Find "Task: Toggle Task status summaries chip" in the material, then return exactly the line containing it and all lines after it to the end, leaving out pictures.
........
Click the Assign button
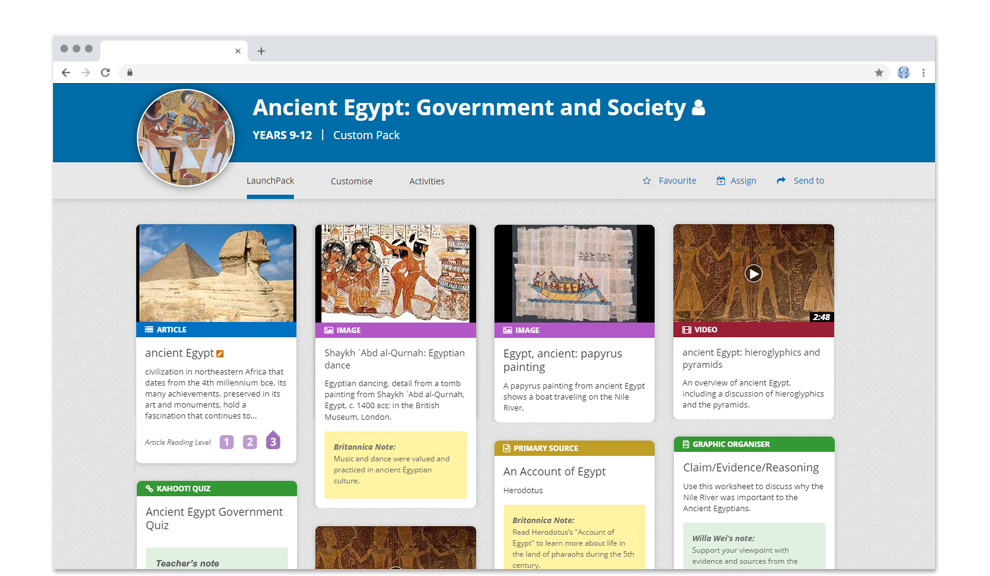This screenshot has width=990, height=576. pos(736,181)
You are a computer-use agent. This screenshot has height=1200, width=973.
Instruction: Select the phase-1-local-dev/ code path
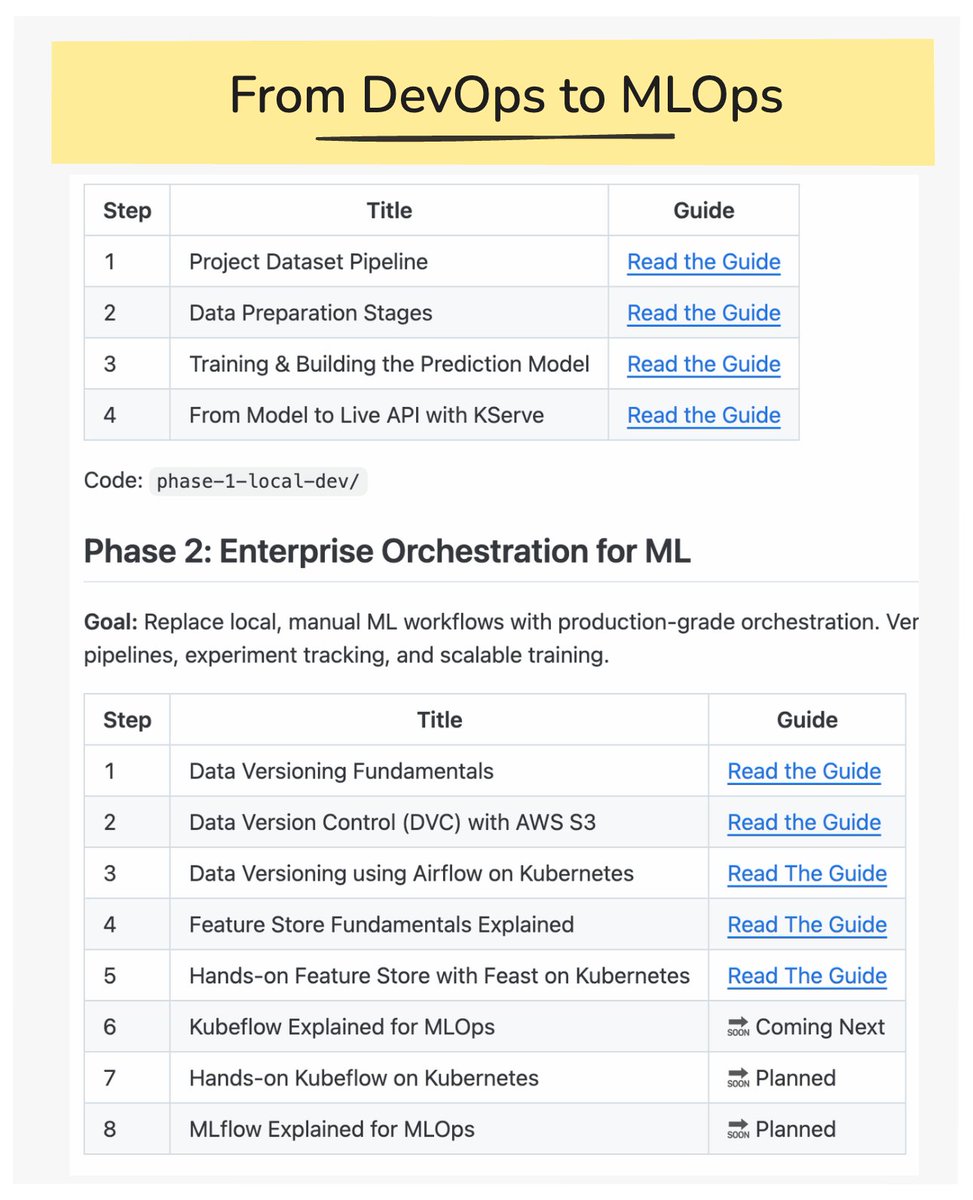pos(259,481)
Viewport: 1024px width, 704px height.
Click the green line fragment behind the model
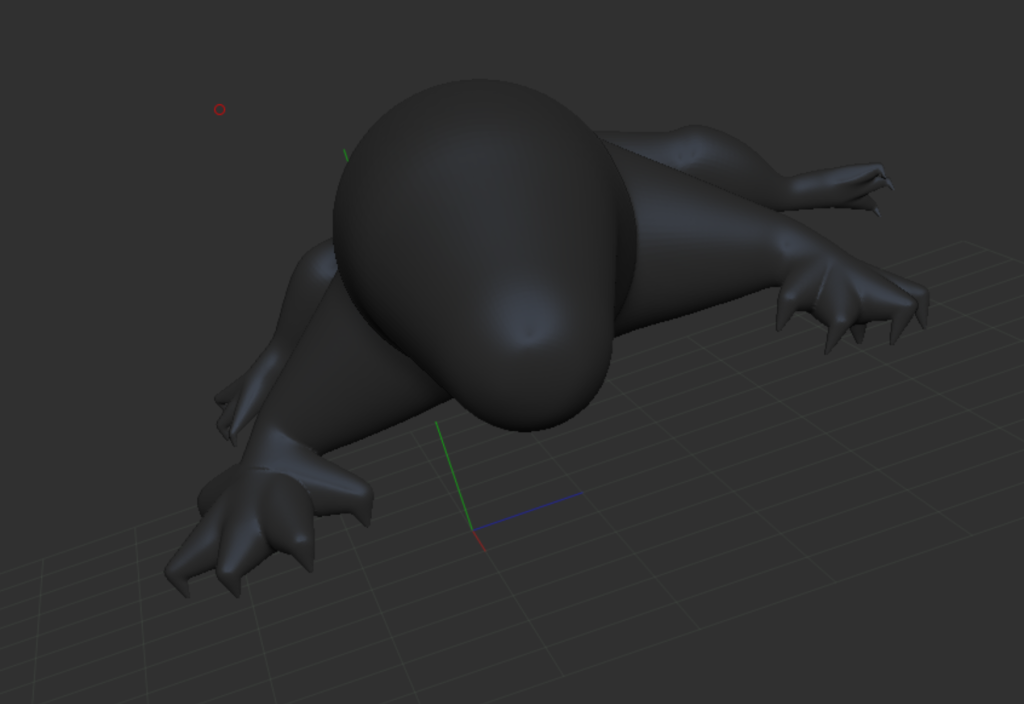(x=346, y=155)
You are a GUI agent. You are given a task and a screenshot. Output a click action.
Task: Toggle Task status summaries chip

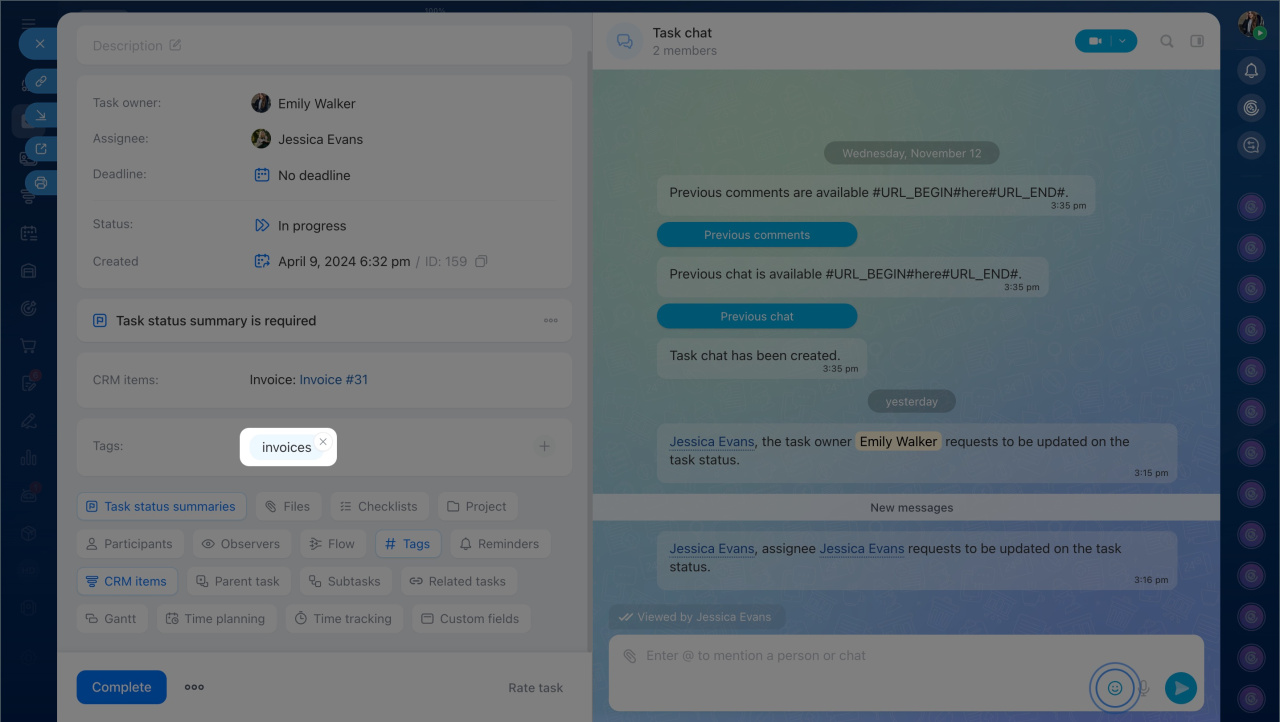pos(161,506)
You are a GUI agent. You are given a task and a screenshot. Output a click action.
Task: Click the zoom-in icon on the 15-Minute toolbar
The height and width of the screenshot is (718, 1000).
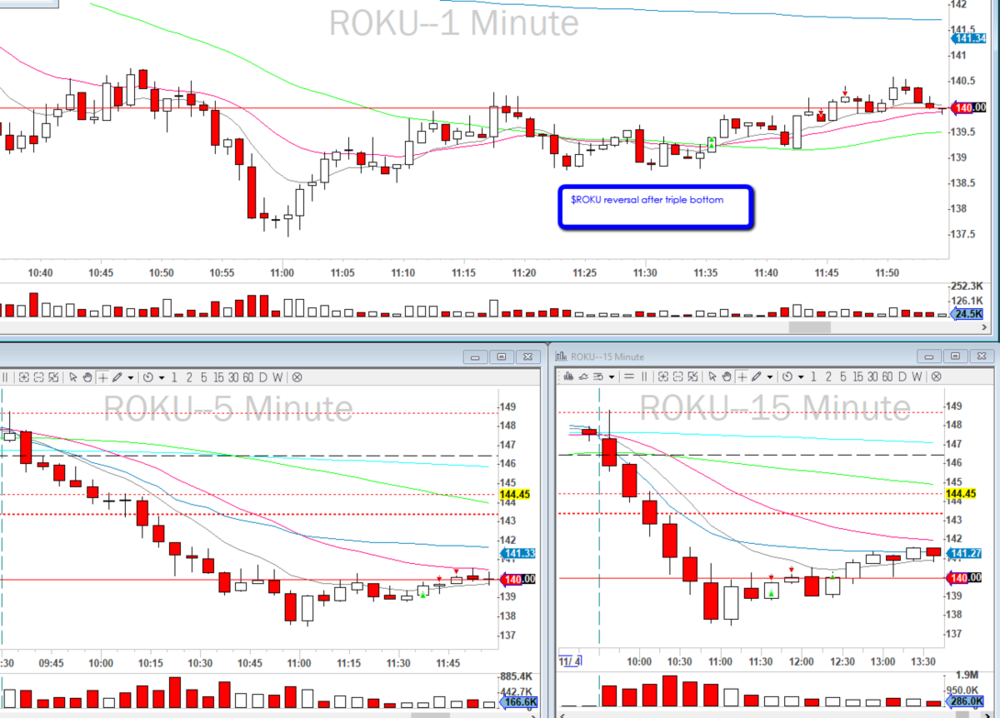(661, 377)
........
**Response:**
Task: Toggle Task status summaries chip

pos(161,506)
You are a GUI agent. You are given a task and a screenshot. Output a click action.
Task: Click the zoom-in icon on the 15-Minute toolbar
The height and width of the screenshot is (718, 1000).
(661, 377)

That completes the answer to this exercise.